§ Try it
Would you transcribe the line that holds "Select Subquestion 1 Option 3 field" and all the lines below it, through the final one, exactly and with nothing else?

§ Record excerpts

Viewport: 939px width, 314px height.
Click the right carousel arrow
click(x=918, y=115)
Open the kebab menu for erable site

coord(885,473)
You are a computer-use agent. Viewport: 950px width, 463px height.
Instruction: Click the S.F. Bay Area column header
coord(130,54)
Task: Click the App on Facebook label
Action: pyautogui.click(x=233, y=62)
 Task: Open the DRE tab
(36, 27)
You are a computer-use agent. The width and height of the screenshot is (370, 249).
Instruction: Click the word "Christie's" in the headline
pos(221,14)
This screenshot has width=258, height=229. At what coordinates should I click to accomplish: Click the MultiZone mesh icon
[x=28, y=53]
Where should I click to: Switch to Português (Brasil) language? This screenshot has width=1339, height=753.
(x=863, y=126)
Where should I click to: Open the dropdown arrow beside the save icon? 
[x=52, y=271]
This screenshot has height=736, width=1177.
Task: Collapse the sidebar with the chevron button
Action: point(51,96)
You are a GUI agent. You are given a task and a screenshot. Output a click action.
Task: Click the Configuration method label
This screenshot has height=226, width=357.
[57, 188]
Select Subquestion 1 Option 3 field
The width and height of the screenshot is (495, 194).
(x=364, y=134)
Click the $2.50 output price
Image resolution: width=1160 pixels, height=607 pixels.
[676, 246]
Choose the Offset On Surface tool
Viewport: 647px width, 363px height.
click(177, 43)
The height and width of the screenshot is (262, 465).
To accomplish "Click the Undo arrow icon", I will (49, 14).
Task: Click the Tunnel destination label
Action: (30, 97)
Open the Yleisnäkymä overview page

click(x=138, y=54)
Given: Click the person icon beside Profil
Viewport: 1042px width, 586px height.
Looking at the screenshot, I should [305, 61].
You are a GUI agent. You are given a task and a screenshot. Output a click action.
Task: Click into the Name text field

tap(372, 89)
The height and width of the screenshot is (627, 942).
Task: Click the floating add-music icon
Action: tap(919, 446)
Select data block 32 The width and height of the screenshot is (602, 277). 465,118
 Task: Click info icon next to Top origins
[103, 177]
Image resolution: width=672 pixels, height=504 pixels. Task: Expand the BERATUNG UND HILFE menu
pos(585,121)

§ Response box
Select Subquestion 1 Option 3 field
The width and height of the screenshot is (495, 194).
(x=364, y=134)
Click the $2.50 output price
Image resolution: width=1160 pixels, height=607 pixels.
[676, 246]
Choose the Offset On Surface tool
Viewport: 647px width, 363px height.
click(177, 43)
The height and width of the screenshot is (262, 465).
To accomplish "Click the Undo arrow icon", I will (49, 14).
Task: Click the Tunnel destination label
Action: (30, 97)
Open the Yleisnäkymä overview page

click(x=138, y=54)
Given: Click the person icon beside Profil
Viewport: 1042px width, 586px height.
Looking at the screenshot, I should [305, 61].
You are a GUI agent. You are given a task and a screenshot. Output a click action.
Task: Click into the Name text field

tap(372, 89)
The height and width of the screenshot is (627, 942).
Task: Click the floating add-music icon
Action: tap(919, 446)
Select data block 32 The width and height of the screenshot is (602, 277). 465,118
 Task: Click info icon next to Top origins
[103, 177]
Image resolution: width=672 pixels, height=504 pixels. Task: Expand the BERATUNG UND HILFE menu
pos(585,121)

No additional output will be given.